Fragmento para leer:
* * * * *
Lo “femenino” se entiende aquí y sobre todo como una fabricación social y cultural. Se asocia, claro, a las mujeres, pero no se queda sólo ahí. Escritoras como Siri Hustvedt indican que se trata de una codificación. Lo femenino se traduce en códigos, asociaciones y también, prejuicios perceptivos, asimilados por todo tipo de personas. Por lo general, y de manera histórica, muchas de las cosas construidas como femeninas han sido tratadas con desprecio, con aversión. Como inferiores, indeseables, incluso indignas. En esta travesía he aprendido, incluso, que cualquier cosa que se le asocie ha resultado agudamente incómoda.

Escritoras como Susana Castellano explican, por ejemplo, que lo femenino se ha asociado a temas como la noche, todo lo inexplicable, ligado a las turbulencias de la naturaleza y a lo que no es cuantificable por el raciocinio (codificado como masculino). En los 70, Hélene Cixous explicaba que, en las distintas organizaciones del discurso, el pensamiento ha tendido a funcionar por oposición. “palabra/escritura; arriba/abajo”. Somos educados a pensar el mundo así – en binario, en conceptos que se oponen entre sí. “En todo (donde) interviene una ordenación, una ley organiza lo pensable por oposiciones (duales, irreconciliables).

Y una de las dicotomías más potentes que se instala entre nosotros, de maneras que ni siquiera alcanzamos a medir, está allí. Por eso, estudiar lo femenino parece conducir, de manera inevitable, a mirar también lo masculino. En ambos casos, este ejercicio es difícil porque busca nombrar patrones y, al mismo tiempo, rehúye de caer en las categorías monolíticas. Las generalizaciones achatan la diversidad y las texturas de la vida. Y, sin embargo, los conceptos dan nombre a elementos que se repiten.

Me pregunto, desde hace años, desde ese campo que es entender qué códigos han sido inventados para asociarse con lo femenino. ¿Cómo son educados muchos hombres? ¿Qué significa ser varón? ¿Por qué serlo implica también cierto egoísmo que bordea muchas veces la desconsideración? ¿Por qué parece que tanto de lo que se ha concebido como viril implica tomar por la fuerza, insistir, dominar, no considerar a otra persona y su sentir? ¿Cómo aprenden tantos hombres, además y justamente, a evaluar lo femenino?
* * * * *
Instrucción escrita 1:
Según el fragmento sobre lo femenino, ¿en qué década explicaba Hélene Cixous que el pensamiento ha tendido a funcionar por oposición?
Instrucción escrita 2:
Transcribe del fragmento sobre lo femenino todo lo que va desde "Y una de las" hasta llegar a "que se repiten.".
Este material procede de una fuente distinta.

Registros de datos recopilados:
* * * * *
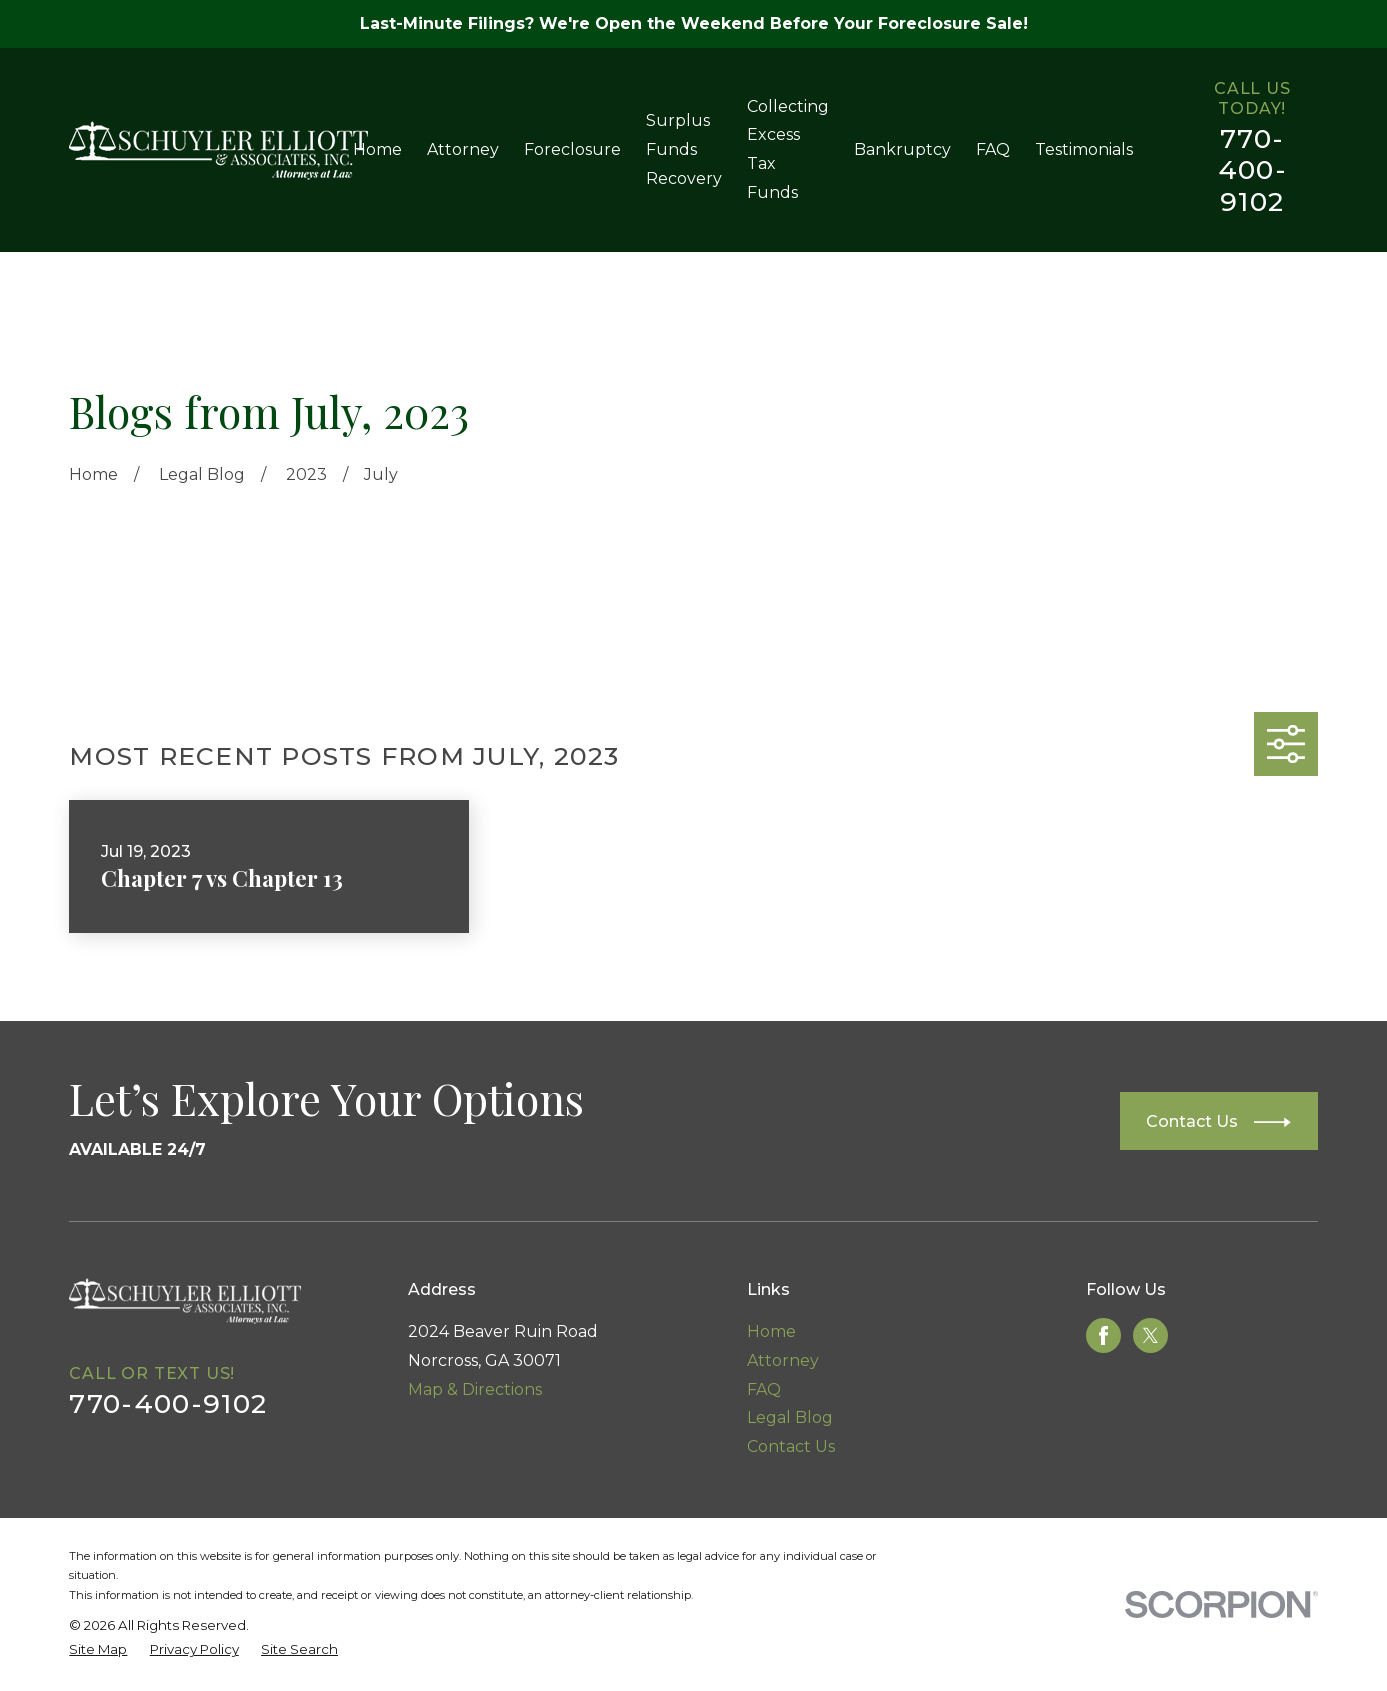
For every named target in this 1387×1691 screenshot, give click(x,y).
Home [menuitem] (377, 149)
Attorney (783, 1360)
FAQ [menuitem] (993, 149)
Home (771, 1331)
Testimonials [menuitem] (1084, 149)
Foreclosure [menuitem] (572, 149)
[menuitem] (98, 1650)
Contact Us (791, 1446)
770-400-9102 (1252, 170)
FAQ (764, 1389)
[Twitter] (1150, 1335)
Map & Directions (475, 1389)
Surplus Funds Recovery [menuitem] (684, 149)
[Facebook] (1103, 1335)
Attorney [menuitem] (463, 149)
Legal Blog (790, 1417)
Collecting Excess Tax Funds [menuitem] (788, 149)
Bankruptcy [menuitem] (902, 149)
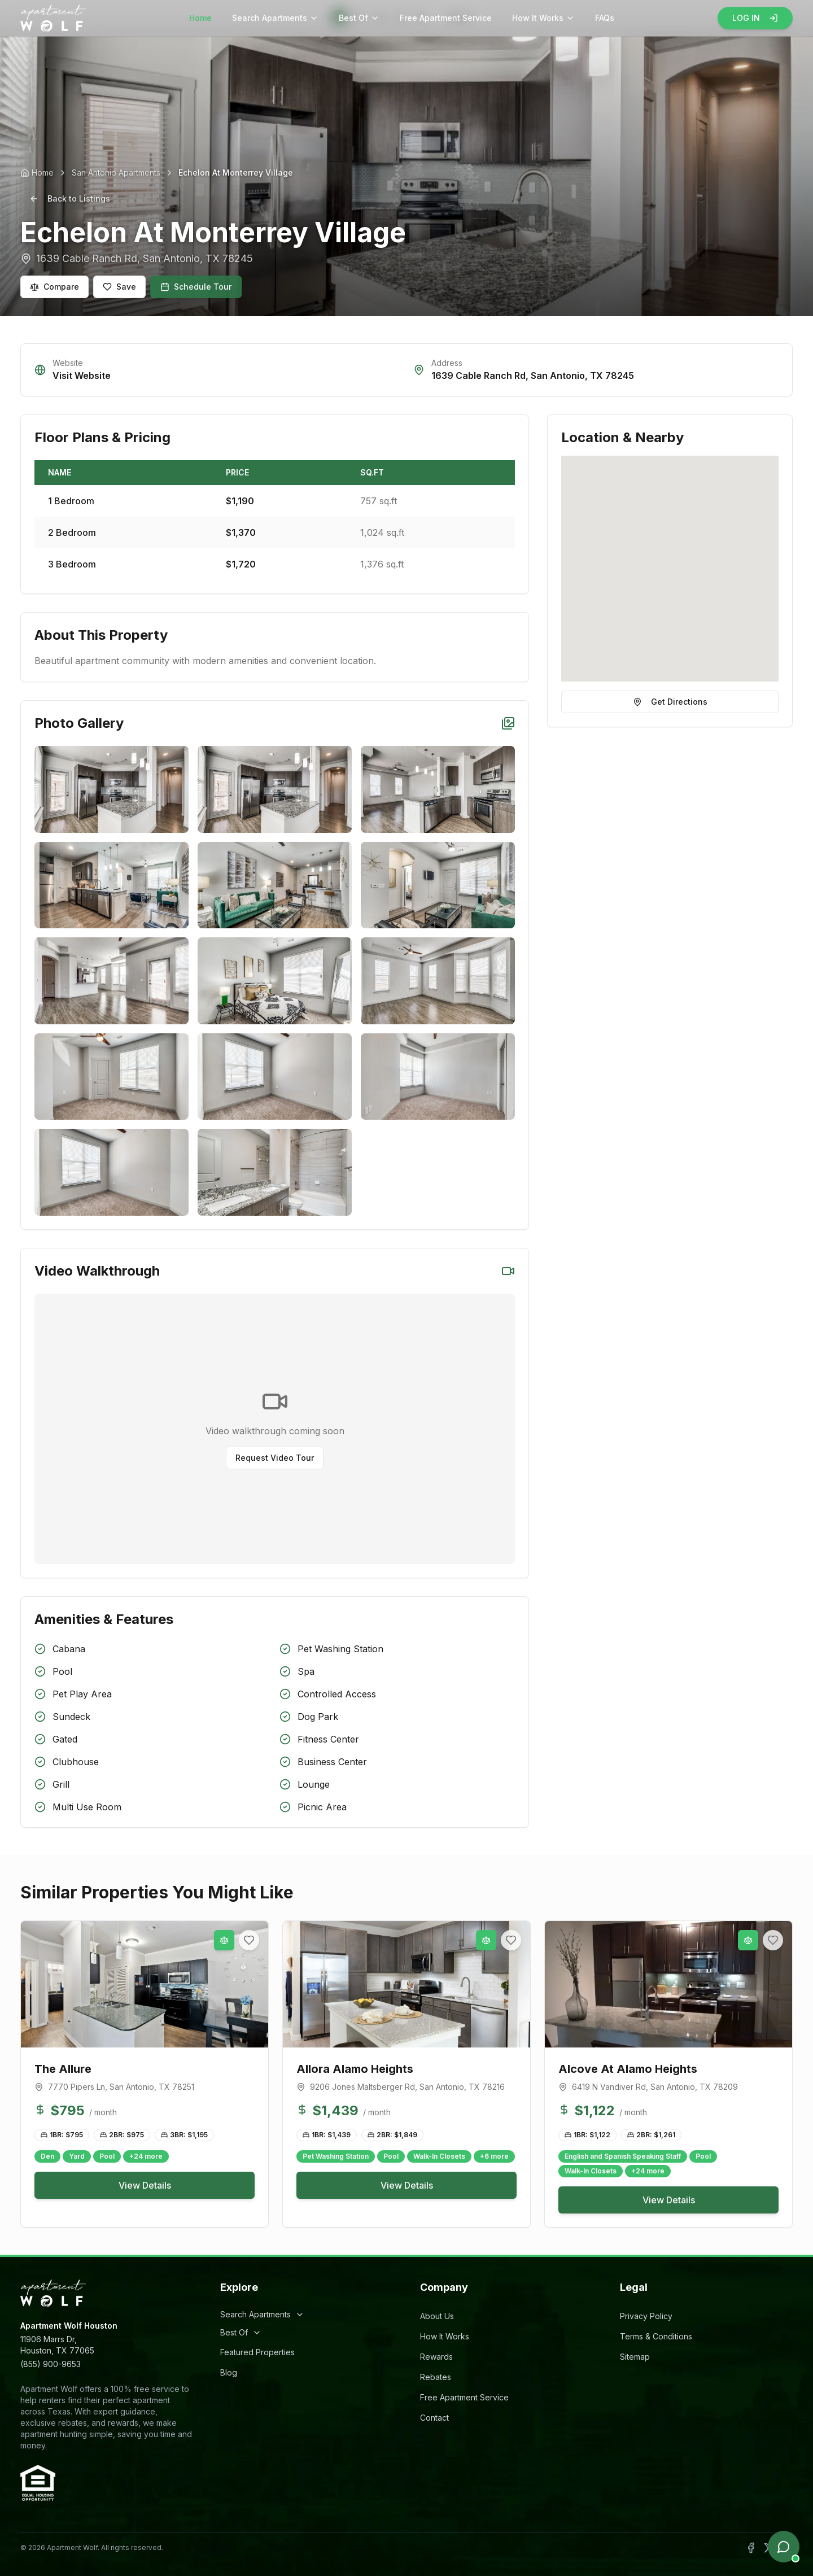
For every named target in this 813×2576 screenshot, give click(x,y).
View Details (145, 2185)
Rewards (436, 2356)
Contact (434, 2417)
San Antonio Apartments (116, 172)
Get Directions (670, 701)
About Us (437, 2316)
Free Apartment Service (446, 18)
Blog (228, 2372)
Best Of (359, 18)
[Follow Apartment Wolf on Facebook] (751, 2547)
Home (200, 18)
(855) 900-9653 (50, 2364)
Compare (54, 286)
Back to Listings (69, 198)
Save (119, 286)
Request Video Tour (274, 1457)
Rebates (435, 2377)
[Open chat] (783, 2546)
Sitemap (635, 2356)
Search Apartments (275, 18)
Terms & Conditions (656, 2336)
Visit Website (82, 375)
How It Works (543, 18)
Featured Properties (257, 2352)
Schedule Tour (195, 286)
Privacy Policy (646, 2316)
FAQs (604, 18)
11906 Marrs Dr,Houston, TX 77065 (57, 2344)
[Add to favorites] (249, 1940)
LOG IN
* * * * *
Respuesta 1:
En los 70.

Respuesta 2:
Y una de las dicotomías más potentes que se instala entre nosotros, de maneras que ni siquiera alcanzamos a medir, está allí. Por eso, estudiar lo femenino parece conducir, de manera inevitable, a mirar también lo masculino. En ambos casos, este ejercicio es difícil porque busca nombrar patrones y, al mismo tiempo, rehúye de caer en las categorías monolíticas. Las generalizaciones achatan la diversidad y las texturas de la vida. Y, sin embargo, los conceptos dan nombre a elementos que se repiten.